Next up for Supremes? Gay marriage

Given that the U.S. Supreme Court has upheld the Affordable Care Act, with two conservative justices joining the liberals to form a majority coalition, it is fair to speculate about the gay marriage ruling that’s coming up.

My trick knee is throbbing and it’s telling me the court is going to declare that gay couples can legally be married.

What’s more, if conservatives think they’re angry now at Chief Justice John Roberts’s ruling in favor of the ACA, wait to see the reaction if he decides that the 14th Amendment’s equal protection clause applies to gay couples.
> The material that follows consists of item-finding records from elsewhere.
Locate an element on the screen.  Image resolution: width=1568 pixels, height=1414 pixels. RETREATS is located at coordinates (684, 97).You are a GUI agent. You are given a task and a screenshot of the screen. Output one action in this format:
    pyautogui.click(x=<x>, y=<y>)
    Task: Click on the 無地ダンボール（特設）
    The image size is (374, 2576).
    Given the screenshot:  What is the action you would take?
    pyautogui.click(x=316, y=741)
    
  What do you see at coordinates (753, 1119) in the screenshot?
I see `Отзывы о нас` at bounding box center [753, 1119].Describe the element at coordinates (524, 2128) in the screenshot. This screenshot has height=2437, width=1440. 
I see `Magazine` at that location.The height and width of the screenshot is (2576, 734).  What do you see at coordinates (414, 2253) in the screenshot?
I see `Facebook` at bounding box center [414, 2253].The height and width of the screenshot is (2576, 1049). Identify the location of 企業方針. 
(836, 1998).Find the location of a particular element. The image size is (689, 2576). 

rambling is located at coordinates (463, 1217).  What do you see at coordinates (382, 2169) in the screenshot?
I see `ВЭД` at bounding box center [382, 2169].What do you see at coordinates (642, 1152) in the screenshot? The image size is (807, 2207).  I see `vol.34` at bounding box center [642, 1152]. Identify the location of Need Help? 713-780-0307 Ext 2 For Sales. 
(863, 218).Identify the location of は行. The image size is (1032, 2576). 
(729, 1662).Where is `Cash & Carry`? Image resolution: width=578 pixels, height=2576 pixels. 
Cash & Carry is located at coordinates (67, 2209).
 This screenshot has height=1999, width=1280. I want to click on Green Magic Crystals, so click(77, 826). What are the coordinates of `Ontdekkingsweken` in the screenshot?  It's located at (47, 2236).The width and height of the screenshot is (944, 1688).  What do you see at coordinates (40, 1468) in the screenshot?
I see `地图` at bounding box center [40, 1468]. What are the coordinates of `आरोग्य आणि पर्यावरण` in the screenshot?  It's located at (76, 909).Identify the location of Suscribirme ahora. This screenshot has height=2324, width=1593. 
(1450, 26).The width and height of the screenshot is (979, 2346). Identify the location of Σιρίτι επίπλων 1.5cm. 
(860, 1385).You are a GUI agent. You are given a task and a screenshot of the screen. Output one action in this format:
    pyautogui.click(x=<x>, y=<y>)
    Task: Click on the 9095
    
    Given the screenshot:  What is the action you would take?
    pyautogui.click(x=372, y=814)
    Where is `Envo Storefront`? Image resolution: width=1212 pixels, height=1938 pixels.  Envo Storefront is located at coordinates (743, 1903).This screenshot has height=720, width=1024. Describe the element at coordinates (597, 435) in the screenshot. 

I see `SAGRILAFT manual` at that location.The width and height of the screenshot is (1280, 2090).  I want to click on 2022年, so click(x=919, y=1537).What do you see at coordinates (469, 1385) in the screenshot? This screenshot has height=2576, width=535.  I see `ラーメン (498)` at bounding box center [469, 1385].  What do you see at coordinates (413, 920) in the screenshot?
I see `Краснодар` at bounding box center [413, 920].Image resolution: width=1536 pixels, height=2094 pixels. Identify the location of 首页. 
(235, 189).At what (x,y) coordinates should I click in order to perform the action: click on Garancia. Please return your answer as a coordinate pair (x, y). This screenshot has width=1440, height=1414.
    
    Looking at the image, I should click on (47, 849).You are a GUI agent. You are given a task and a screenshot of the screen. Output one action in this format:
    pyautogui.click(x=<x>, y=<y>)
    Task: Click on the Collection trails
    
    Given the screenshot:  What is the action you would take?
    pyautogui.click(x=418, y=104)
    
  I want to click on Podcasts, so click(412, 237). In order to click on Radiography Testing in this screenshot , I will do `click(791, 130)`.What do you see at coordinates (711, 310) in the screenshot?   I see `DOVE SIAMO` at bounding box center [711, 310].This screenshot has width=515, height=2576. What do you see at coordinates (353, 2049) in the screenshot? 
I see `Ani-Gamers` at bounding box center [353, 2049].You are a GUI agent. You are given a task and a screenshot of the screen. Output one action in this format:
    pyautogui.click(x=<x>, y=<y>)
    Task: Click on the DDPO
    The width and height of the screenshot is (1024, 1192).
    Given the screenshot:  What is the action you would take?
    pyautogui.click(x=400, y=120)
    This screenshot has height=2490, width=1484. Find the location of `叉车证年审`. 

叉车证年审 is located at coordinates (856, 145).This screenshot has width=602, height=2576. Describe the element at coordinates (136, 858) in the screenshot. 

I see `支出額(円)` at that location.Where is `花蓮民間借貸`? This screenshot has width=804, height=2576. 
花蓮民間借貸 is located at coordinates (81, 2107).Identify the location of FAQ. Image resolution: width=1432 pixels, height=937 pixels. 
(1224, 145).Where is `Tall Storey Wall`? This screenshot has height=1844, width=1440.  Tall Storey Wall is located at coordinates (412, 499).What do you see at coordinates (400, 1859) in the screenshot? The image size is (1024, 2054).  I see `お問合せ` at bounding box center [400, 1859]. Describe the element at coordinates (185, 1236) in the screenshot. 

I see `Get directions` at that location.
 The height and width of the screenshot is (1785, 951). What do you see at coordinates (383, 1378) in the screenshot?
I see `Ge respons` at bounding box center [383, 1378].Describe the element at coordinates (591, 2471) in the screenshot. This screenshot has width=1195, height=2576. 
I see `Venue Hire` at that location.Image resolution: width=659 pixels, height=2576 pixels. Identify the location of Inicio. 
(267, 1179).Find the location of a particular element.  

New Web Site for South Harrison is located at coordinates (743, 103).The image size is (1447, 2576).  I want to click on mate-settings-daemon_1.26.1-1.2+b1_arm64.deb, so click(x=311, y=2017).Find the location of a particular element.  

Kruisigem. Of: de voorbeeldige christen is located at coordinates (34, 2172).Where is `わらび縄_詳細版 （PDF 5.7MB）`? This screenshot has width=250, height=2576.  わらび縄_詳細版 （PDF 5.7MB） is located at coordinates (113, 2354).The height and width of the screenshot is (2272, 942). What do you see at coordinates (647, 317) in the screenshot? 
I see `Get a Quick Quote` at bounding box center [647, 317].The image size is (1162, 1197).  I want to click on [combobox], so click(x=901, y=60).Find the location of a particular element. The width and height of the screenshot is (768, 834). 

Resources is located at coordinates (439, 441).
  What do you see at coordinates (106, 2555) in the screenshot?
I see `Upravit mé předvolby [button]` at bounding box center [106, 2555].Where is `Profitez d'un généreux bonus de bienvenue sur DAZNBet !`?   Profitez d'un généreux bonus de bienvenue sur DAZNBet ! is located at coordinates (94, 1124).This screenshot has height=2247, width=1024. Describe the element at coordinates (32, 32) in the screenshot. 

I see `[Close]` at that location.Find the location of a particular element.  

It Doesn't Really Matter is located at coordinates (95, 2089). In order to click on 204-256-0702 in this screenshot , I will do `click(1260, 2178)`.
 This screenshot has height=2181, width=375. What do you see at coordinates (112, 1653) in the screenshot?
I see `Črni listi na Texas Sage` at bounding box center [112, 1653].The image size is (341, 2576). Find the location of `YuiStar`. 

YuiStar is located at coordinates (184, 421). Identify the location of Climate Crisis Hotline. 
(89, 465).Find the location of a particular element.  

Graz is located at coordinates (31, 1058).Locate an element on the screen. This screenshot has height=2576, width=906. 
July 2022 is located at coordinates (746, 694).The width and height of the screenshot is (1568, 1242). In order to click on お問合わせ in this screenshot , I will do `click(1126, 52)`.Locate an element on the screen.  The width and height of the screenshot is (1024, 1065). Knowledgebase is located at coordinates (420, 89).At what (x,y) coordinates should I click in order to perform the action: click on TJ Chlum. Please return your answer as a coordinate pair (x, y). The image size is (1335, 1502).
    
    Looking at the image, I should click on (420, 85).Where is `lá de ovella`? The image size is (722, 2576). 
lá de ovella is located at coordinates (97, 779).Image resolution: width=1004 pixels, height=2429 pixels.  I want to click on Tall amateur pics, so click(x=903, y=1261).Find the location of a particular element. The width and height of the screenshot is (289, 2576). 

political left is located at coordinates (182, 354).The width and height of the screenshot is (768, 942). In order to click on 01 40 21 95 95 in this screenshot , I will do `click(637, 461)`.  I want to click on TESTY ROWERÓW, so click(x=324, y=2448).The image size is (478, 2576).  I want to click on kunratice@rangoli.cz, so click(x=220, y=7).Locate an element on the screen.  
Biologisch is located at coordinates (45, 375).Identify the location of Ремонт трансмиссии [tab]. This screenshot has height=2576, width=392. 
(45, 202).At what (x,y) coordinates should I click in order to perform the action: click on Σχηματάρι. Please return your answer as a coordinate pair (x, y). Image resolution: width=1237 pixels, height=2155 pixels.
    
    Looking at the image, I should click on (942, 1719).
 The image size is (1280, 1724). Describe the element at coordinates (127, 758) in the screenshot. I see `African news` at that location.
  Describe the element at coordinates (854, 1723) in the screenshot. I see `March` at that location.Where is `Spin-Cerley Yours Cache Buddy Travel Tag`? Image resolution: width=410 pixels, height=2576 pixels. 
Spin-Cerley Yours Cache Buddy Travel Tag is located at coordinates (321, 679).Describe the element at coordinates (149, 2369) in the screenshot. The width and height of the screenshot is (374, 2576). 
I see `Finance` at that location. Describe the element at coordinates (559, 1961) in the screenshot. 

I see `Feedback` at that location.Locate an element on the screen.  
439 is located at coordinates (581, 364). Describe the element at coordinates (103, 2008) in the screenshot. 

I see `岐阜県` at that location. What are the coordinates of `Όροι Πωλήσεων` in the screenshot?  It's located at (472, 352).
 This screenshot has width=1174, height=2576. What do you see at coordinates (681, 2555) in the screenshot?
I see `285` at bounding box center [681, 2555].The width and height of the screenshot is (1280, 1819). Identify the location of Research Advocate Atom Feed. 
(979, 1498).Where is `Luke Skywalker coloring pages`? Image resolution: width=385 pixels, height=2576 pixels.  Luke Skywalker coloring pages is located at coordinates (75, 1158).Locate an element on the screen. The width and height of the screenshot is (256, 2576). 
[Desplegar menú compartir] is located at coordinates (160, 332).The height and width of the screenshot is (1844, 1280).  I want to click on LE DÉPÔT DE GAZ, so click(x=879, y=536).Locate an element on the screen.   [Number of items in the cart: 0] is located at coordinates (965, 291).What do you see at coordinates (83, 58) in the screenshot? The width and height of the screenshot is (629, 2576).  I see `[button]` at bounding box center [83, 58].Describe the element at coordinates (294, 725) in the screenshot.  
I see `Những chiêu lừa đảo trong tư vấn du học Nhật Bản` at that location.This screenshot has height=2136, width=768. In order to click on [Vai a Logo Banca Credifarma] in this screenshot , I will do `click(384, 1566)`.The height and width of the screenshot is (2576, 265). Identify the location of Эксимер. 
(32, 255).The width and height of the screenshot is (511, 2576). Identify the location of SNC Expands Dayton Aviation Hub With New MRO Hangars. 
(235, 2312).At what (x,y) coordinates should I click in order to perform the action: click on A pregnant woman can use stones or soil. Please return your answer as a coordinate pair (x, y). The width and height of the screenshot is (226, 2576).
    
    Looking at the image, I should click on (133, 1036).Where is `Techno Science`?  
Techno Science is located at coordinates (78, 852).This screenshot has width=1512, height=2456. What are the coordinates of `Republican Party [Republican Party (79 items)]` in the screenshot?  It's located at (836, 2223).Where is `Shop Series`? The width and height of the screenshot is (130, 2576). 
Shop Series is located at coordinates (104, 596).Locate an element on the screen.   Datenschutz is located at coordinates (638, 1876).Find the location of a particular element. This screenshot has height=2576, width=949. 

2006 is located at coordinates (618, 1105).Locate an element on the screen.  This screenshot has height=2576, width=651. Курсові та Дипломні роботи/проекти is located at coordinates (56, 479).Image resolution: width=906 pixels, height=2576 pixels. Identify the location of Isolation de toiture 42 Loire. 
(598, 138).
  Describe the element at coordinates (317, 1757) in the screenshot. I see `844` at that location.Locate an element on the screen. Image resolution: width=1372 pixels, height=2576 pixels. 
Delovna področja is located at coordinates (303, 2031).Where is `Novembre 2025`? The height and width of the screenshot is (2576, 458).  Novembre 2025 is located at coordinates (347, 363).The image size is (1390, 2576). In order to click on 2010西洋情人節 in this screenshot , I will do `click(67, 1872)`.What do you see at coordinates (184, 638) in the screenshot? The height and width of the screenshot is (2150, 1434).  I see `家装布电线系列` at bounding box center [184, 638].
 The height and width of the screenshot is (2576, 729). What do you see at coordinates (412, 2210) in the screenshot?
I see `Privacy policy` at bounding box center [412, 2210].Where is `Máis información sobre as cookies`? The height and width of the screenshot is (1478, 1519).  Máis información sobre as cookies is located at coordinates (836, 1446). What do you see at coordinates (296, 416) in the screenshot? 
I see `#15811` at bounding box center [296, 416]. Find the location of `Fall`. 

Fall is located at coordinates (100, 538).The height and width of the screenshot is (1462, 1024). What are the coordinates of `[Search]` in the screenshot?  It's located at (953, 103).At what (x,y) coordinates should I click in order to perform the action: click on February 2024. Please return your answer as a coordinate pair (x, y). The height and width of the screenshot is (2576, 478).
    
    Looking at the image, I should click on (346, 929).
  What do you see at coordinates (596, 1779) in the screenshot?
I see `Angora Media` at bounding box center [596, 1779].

Republicans, such as Sen. Ted Cruz of Texas, say that religious liberty is under attack. Cruz, who’s running for the GOP presidential nomination, told the Faith and Freedom Coalition: “I would encourage everyone here to be lifting up in prayer the court that they not engage in an act of naked and lawless judicial activism, tearing down the marriage laws adopted pursuant to the Constitution.”

There he goes again, using that word “lawless.”

The case under consideration deals with whether a gay couple can be married legally in one state and have it recognized in another. Federal judges have overturned state bans on gay marriage, declaring that such bans violate the 14th Amendment, which guarantees equal protection under the law for all citizens. Gay people are citizens, too.

The court surprised a lot of Americans — including me — by upholding the ACA.

I’m sensing a less-surprising outcome on the gay marriage issue.

The reaction, though, could be ferocious.